1) Thank you for speaking with me, Dr. Slone.  What is your specific specialty of interest within oncology.
JS: Diagnosing and treating children with cancer and blood disorders in resource-limited settings, particularly sub-Saharan Africa.  I am currently working in Botswana.
 2) When did you first start working with residents and mentees.
JS: As a pediatric hematology-oncology fellow, I led a research project to try to better understand the pediatric cancer diagnoses and treatment outcomes at a tertiary hospital in Lusaka, Zambia. Since I had almost no funding, it was suggested that I list the project on a website for medical students who had funding for scholarly pursuits. I was able to recruit a terrific student. She spent eight weeks collecting data in Zambia and visiting sites like Victoria Falls using her program’s travel funds. She was a co-author on an abstract at an international meeting as well as a publication. I was such a terrific mentor that she decided to go into OB-GYN. It was a great experience and I learned much about how to be a mentor.

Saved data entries

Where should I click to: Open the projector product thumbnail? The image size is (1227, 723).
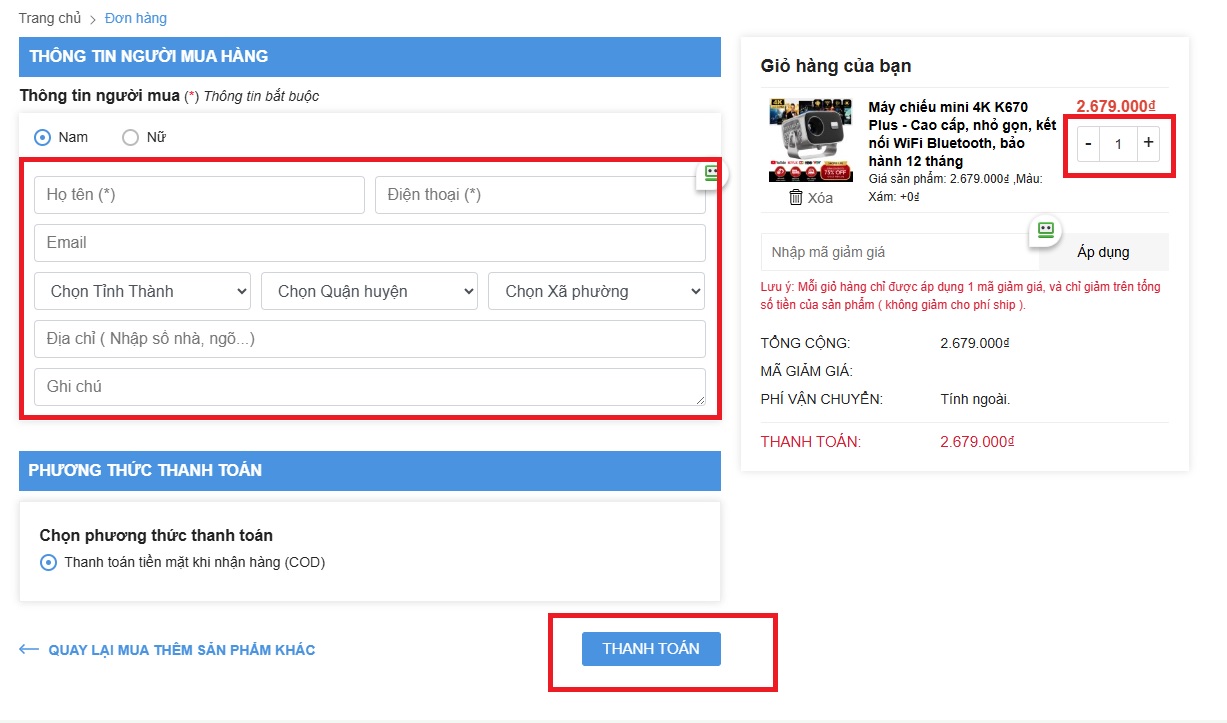point(811,140)
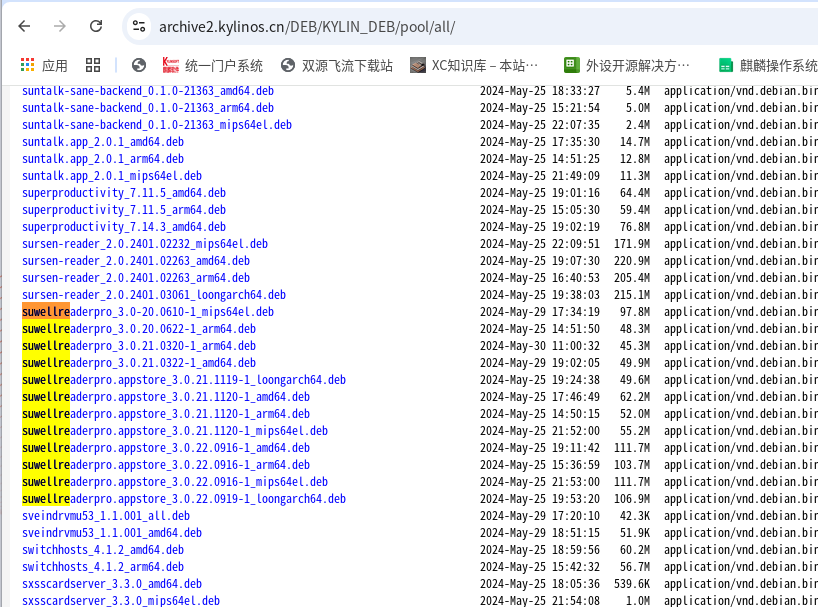Download switchhosts_4.1.2_arm64.deb

point(102,567)
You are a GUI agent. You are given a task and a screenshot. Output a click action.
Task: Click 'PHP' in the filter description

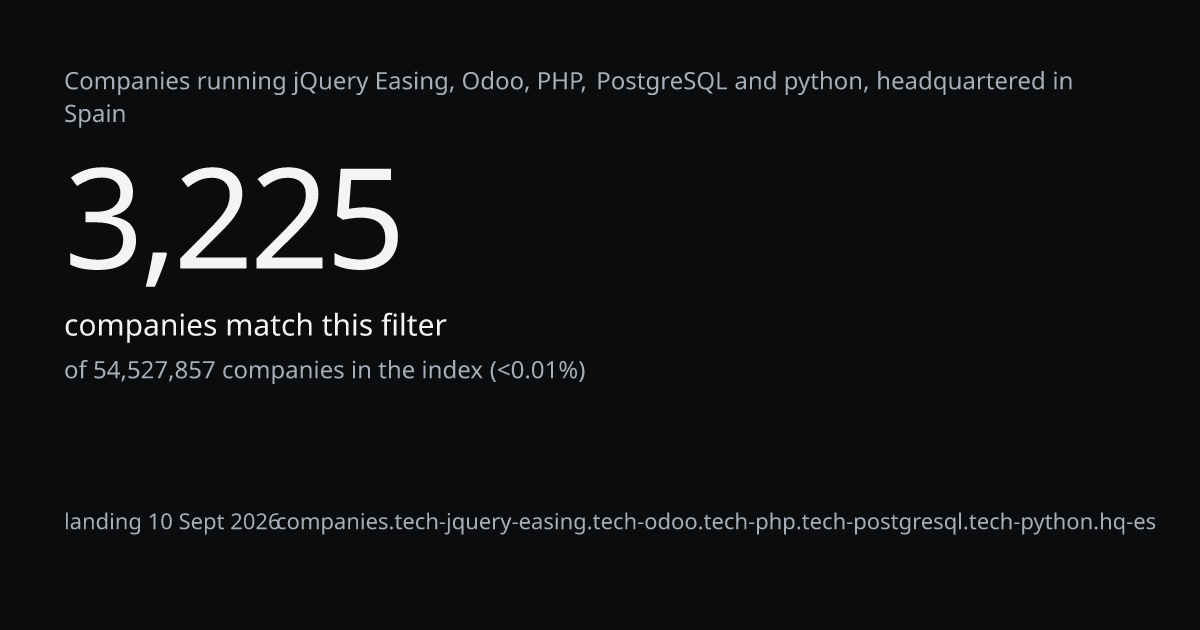tap(559, 81)
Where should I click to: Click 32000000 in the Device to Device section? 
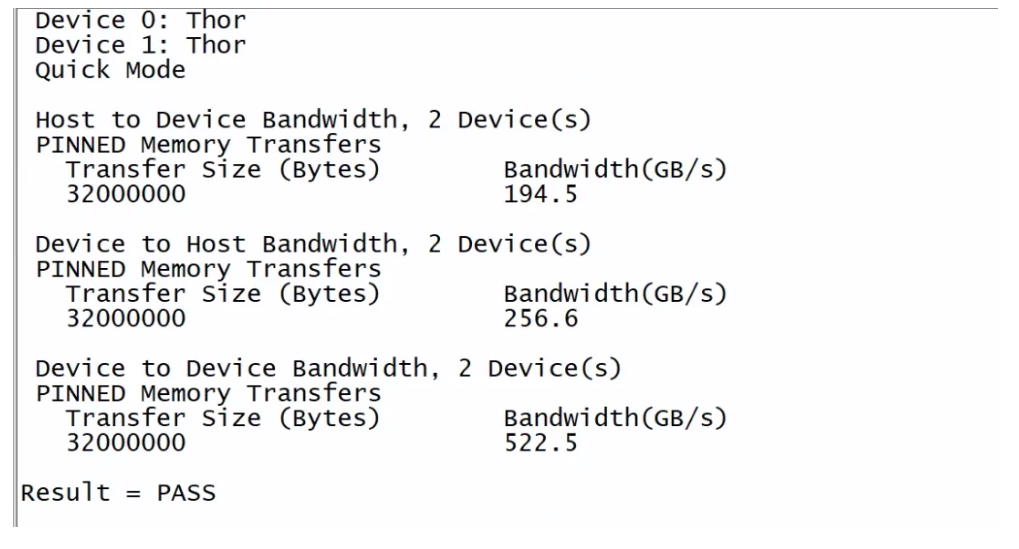pyautogui.click(x=125, y=443)
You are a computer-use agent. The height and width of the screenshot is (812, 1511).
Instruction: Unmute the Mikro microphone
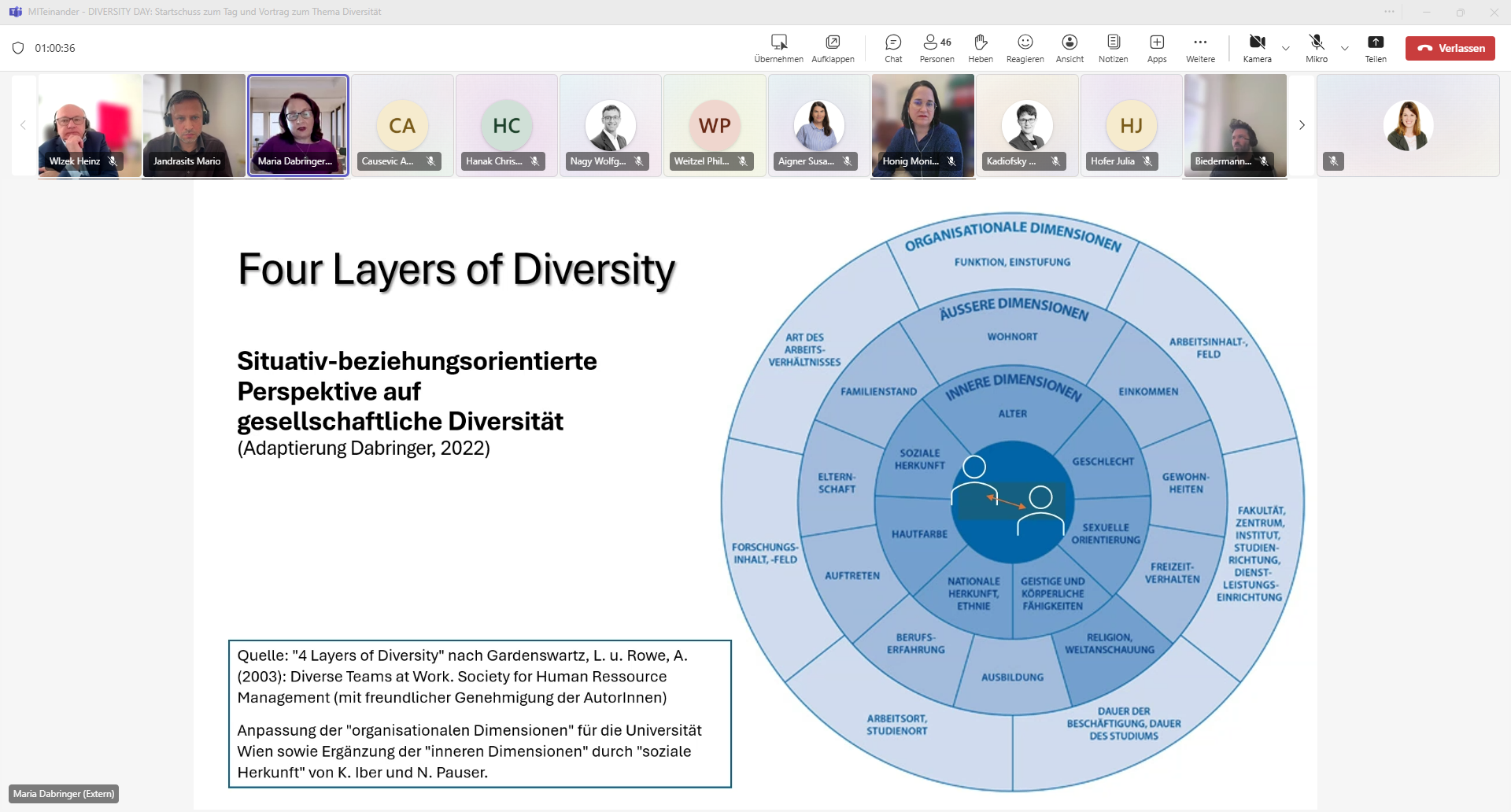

WHAT IS NEEDED:
Rewrite the interview with Dr. Slone from "JS: Diagnosing and" up to and including "working in Botswana.", renaming "Botswana" as "Malawi".

EXERCISE RESULT:
JS: Diagnosing and treating children with cancer and blood disorders in resource-limited settings, particularly sub-Saharan Africa.  I am currently working in Malawi.